On n’aura raison du cabaret qu’en le remplaçant, qu’en suscitant en face de lui un établissement plus puissant que lui.

Pourquoi ?… Parce que le cabaret répond à un besoin. Mon Dieu ! avouons-le donc, et si c’est là un blasphème par rapport aux « convenances », eh bien ! blasphémons les convenances. Mais ne supprimons plus dans nos raisonnements et nos tâtonnements, l’élément essentiel et fondamental du problème ce qui équivaudrait à le rendre insoluble.

De façon générale, l’homme ne va chercher au cabaret ni l’ivresse ni la distraction. Il y va, d’instinct, inconsciemment chercher le « dételage ».

Dételer est une nécessité physique pour tout travailleur. Tout effort puise dans le dételage la possibilité de son renouvellement.

Le dételage humain, pour être complet, exige trois choses : un changement de lieu, un changement d’attitude, un changement de préoccupation. On ne dételle pas efficacement dans l’endroit où l’on vient de travailler, ni en gardant la position et en continuant d’accomplir les gestes du travail. Les gens riches qui trouvent à leur « cercle », l’occasion d’un dételage des plus effectifs, précisément parce qu’il est absolu, devraient savoir cela. À la réflexion, ils se sentiraient moins sévères pour le prolétaire qui fréquente le cabaret… d’autant que certains d’entre eux s’adonnent au jeu et en subissent l’envoûtement tout comme l’autre subit l’envoûtement de l’alcool auquel il s’est peu à peu laissé entraîner. Et les premiers ne sont pas toujours les plus excusables.

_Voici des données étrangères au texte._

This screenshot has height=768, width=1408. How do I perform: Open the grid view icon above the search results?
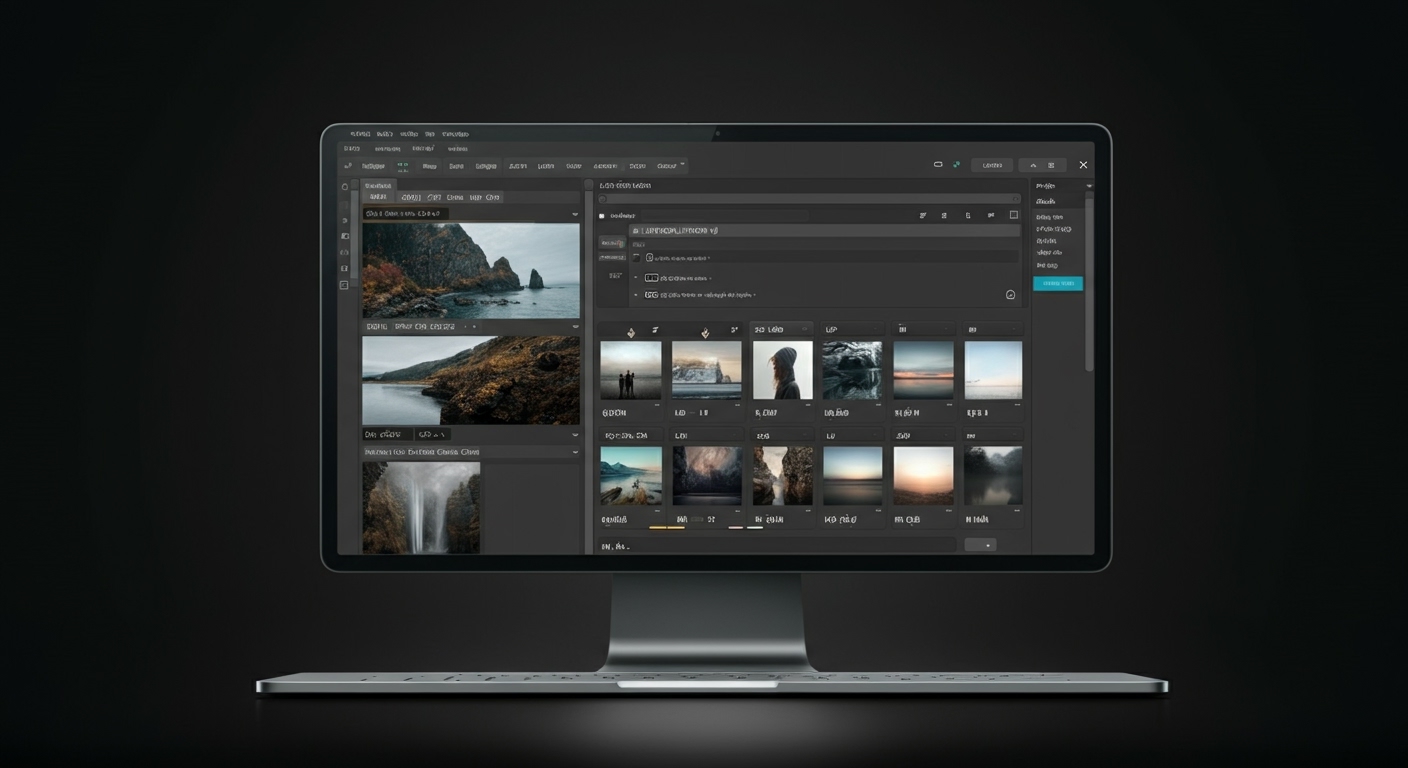click(942, 214)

Mais il ne convient pas de s’attarder sur ces comparaisons épineuses. Aussi bien le nombre de ceux qui admettent la nécessité de remplacer le cabaret est sans doute assez grand déjà pour que l’on se contente de faire appel, à eux en négligeant pour le moment l’opinion des autres.

Le but de cet article n’est point la défense d’une thèse, mais la recherche d’un remède. Par quoi remplacer le cabaret ?

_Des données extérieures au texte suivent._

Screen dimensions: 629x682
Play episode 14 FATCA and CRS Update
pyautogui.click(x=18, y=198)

On a proposé le café de tempérance, le cercle ouvrier, l’université populaire, la « maison sociale » que sais-je ?… Les formules n’ont pas manqué et quelques-unes ont donné lieu à des tentatives intéressantes. Il serait injuste de dire que ces tentatives ont abouti à une faillite totale, mais pourtant on doit reconnaître qu’aucune n’a réussi. À y regarder de près, on constate que ces échecs successifs sont dus à une même cause : l’absence de liberté. Nulle

1917. — 1er-15 Mars 1917.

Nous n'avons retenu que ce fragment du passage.